● **Work item**:
Scan the lines below for "Switch"; report the number of lines that contain it, and only that.

● **Supplied records**:
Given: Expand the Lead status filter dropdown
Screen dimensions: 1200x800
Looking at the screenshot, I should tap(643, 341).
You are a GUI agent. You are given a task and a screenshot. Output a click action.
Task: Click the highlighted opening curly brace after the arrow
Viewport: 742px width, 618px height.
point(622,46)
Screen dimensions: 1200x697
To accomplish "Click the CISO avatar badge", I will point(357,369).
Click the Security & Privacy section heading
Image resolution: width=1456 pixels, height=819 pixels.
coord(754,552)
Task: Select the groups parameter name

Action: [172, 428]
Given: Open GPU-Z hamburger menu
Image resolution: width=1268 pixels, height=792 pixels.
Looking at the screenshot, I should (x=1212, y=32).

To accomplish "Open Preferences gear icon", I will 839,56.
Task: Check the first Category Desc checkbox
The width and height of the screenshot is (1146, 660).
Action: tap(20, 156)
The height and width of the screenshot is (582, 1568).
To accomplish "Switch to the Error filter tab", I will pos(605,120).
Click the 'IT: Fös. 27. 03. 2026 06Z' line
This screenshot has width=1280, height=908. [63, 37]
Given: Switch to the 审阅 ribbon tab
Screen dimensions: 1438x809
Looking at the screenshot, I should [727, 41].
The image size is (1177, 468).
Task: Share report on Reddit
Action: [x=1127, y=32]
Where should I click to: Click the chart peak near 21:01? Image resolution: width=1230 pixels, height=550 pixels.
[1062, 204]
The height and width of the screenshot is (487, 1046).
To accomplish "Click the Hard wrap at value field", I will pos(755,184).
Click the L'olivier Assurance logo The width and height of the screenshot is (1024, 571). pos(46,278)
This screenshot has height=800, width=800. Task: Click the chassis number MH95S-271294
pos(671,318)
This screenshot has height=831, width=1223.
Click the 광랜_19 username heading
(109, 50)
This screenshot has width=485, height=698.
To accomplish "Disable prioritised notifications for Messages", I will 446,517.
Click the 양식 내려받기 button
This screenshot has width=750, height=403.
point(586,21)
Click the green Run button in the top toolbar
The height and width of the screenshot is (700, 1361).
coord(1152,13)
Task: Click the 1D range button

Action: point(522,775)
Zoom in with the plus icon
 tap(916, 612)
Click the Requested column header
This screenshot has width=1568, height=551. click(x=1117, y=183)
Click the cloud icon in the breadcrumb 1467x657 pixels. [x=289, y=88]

● **Response**:
2